##### DATA SECTION

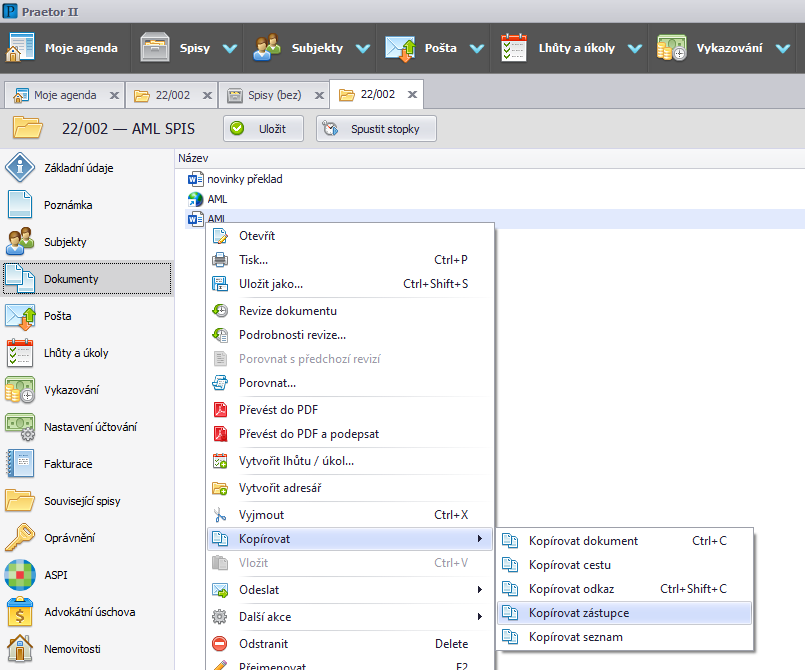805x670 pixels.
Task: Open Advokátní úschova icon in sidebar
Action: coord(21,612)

##########
##### DATA SECTION

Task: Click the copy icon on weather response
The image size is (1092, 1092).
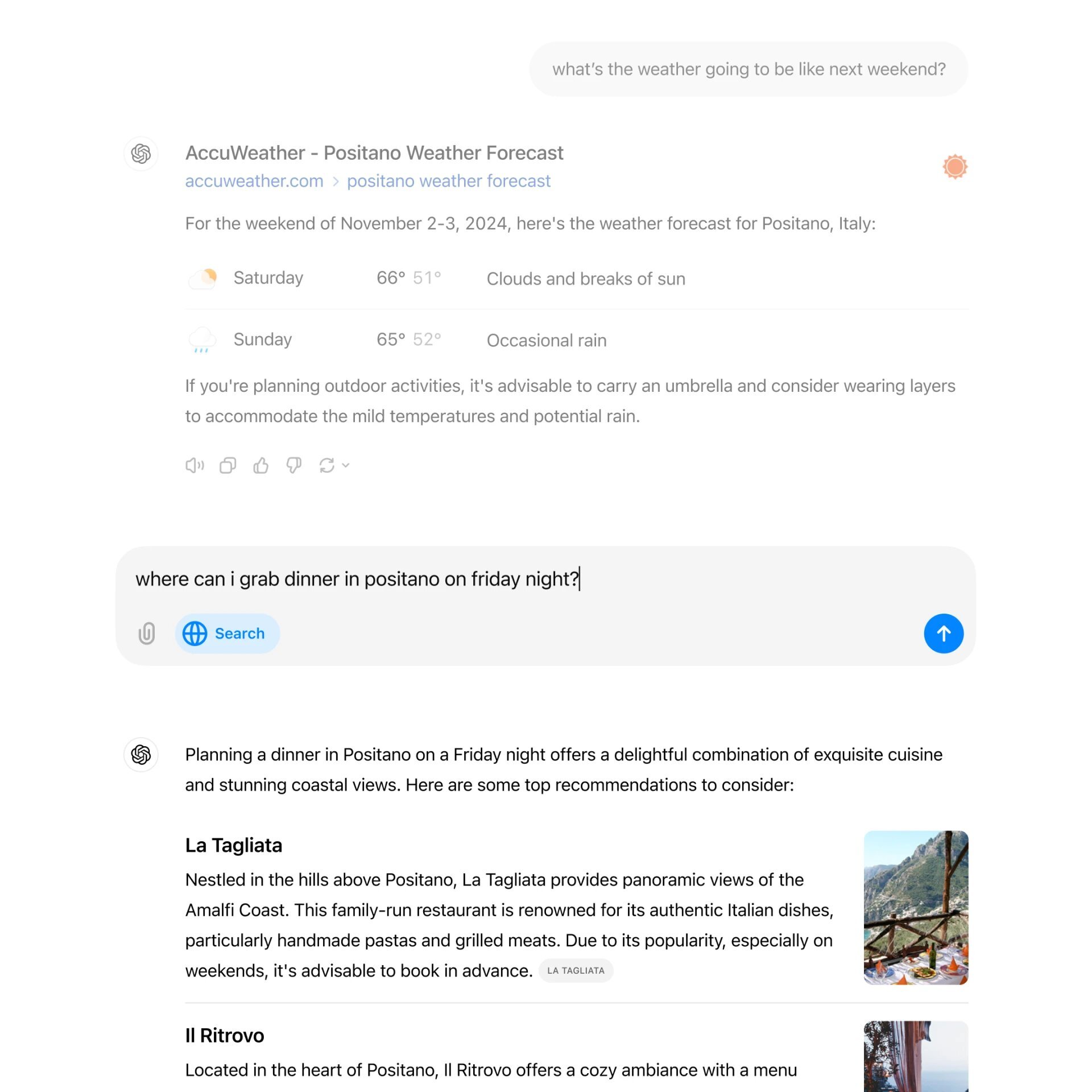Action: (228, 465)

##########
##### DATA SECTION

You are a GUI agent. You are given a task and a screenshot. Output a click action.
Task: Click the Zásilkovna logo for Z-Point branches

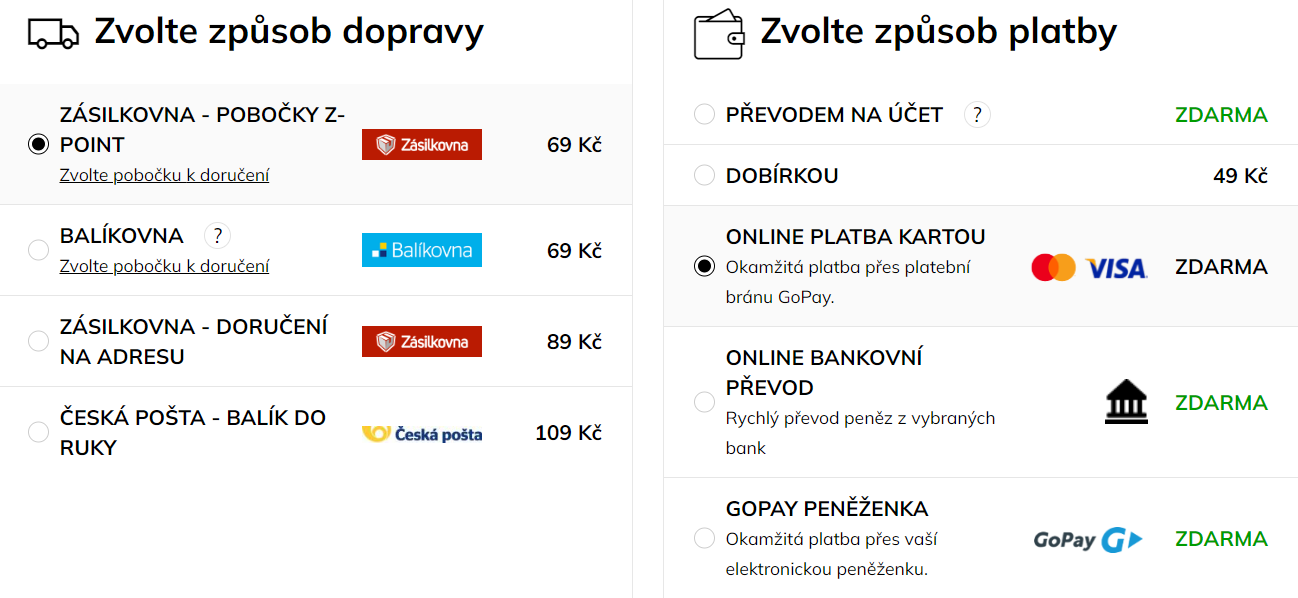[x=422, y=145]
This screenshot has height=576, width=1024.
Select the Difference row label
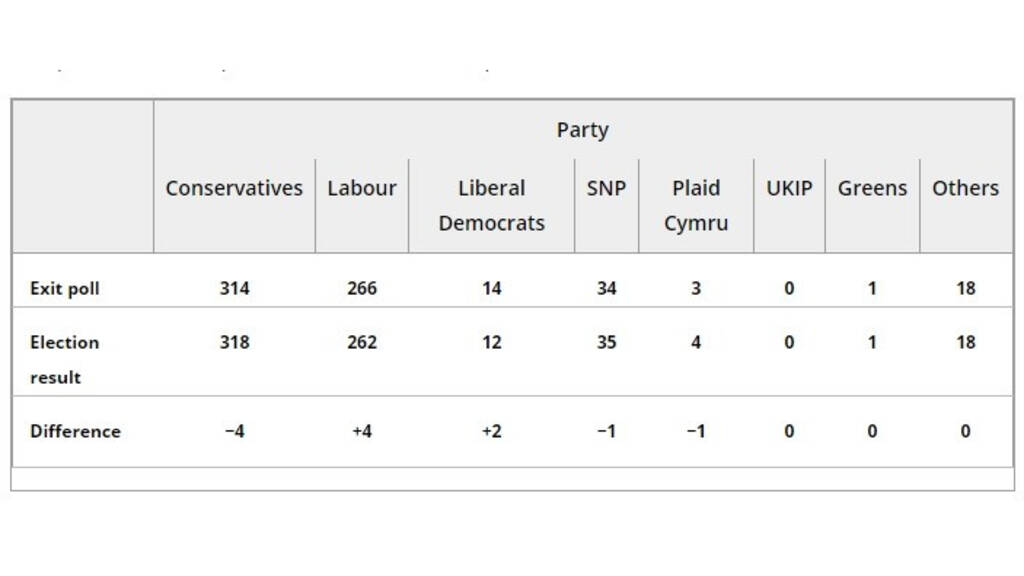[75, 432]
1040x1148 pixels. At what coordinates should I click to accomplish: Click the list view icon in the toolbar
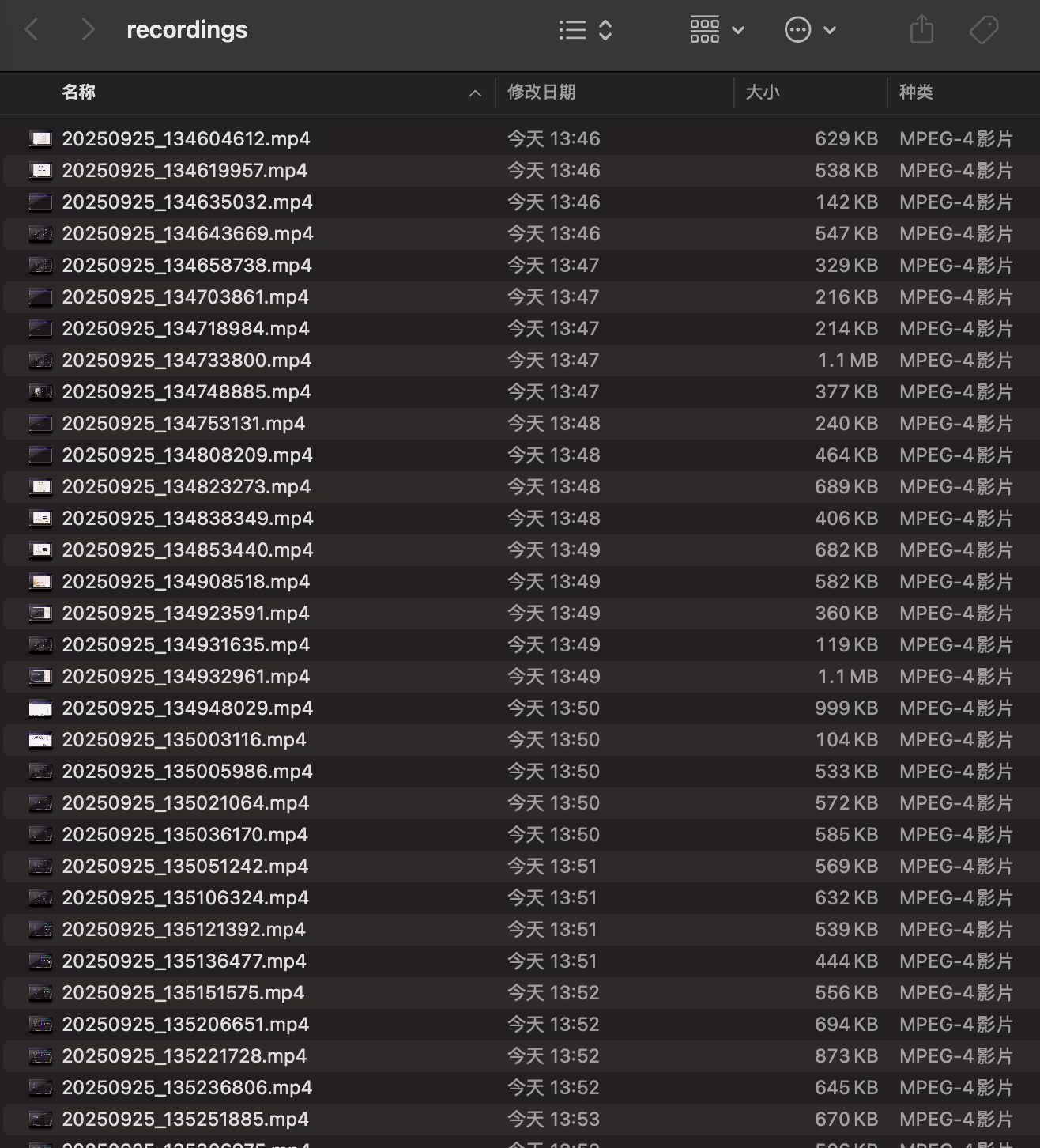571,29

##########

## WHAT YOU HAVE TO DO
What lines in the material include the string "screenshot"? Pull each one out.

## EXERCISE ANSWER
You are a GUI agent. You are given a task and a screenshot. Output a click action.
This screenshot has height=576, width=1024.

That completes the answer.